YOUR TASK
Print the stretch of the personal essay on despair below that starts at "I started believing" and ends at "in my despair.", copying it word for word.

This morning I read a blog post from a dear internet friend, writer Vivienne Tuffnell, titled “Humankind Cannot Bear Very Much Reality.” It can be found at this link . It was originally written two years ago, and Viv has just reposted it. It was about depression and despair. At the bottom was a new comment from another internet friend, John Amenta:
“It did not matter, after all. He was only one man. One man’s fate is not important.
“If it is not, what is?”
He could not endure those remembered words.”
Ursula K. Le Guin, Gaverel Rocannon, Rocannon’s World
I too have suffered from despair since childhood. It began at the age of 11 when my father died. To this day there are many occasions in my daily life when I cannot get excited about something because I know it will not last and my pleasure will not last and I will die and nobody will care and nothing I have done will make any difference, and so what?
I started believing in religion because of this despair, and then I eventually gave up on religion for the same reason. It may be fine for others, but it never made a dent in my despair.
Yet I believe this: If my fate is not important, what is? This belief— actually it’s not a belief but a knowing — has come slowly over a lifetime of spiritual questing, meditation, and self-discovery. It has come from too many synchronicities to count in which I was reminded over and over and over of another, spiritual, dimension of reality that is very different from this physical one, yet is sister (or brother) to it. The knowing is characterized by an objective awareness that all the things I fear and fret about are really “No big deal,” and by the freedom to be myself and do my thing with an effortless, anxiety-free ease.

INFORMATION PROVIDED
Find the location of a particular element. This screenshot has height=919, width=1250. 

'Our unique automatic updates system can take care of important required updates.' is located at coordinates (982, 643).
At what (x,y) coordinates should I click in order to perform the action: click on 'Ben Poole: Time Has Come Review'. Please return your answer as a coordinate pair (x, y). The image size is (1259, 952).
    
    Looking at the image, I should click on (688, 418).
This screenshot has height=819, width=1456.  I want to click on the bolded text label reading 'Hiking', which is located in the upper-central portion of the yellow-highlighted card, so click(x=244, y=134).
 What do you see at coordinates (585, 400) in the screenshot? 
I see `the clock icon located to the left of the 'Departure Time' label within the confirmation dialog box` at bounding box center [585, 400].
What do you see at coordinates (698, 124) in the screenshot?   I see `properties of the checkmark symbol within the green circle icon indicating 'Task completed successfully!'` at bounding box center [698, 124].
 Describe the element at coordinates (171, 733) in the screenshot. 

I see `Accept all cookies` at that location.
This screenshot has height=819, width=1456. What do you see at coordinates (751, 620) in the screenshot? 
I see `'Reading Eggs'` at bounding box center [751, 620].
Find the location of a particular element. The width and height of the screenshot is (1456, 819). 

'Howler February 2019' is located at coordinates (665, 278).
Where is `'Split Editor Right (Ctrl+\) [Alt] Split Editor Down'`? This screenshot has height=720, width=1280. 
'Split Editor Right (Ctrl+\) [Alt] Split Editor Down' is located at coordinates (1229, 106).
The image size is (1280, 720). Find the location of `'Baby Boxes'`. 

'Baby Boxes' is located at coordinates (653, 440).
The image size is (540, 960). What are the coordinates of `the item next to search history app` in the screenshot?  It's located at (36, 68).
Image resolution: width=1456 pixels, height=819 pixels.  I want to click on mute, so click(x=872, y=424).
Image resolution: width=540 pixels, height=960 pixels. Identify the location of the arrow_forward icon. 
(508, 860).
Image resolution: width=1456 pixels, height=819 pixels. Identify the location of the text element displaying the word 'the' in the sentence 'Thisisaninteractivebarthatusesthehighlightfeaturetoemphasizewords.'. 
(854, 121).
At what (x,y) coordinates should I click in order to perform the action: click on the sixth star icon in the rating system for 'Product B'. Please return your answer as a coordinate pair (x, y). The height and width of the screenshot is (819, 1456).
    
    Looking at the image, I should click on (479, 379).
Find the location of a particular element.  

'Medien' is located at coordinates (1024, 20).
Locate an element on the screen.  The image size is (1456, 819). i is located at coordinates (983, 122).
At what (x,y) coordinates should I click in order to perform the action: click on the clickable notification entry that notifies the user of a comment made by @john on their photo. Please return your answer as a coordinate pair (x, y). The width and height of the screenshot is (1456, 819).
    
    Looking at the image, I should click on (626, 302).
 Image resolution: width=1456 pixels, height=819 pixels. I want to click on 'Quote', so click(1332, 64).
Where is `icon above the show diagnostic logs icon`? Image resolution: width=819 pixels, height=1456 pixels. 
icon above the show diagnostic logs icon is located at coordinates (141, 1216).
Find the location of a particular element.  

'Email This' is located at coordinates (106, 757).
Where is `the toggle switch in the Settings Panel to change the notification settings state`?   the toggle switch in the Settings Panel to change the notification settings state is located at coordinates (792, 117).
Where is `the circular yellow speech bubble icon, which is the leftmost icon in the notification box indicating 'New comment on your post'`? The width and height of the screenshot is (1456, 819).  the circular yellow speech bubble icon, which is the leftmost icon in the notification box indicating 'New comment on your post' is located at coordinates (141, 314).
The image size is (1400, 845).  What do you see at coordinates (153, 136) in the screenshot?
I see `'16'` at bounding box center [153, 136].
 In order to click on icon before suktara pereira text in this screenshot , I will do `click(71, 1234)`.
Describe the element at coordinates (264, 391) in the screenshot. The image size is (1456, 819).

SOLUTION FOR THIS TASK
I started believing in religion because of this despair, and then I eventually gave up on religion for the same reason. It may be fine for others, but it never made a dent in my despair.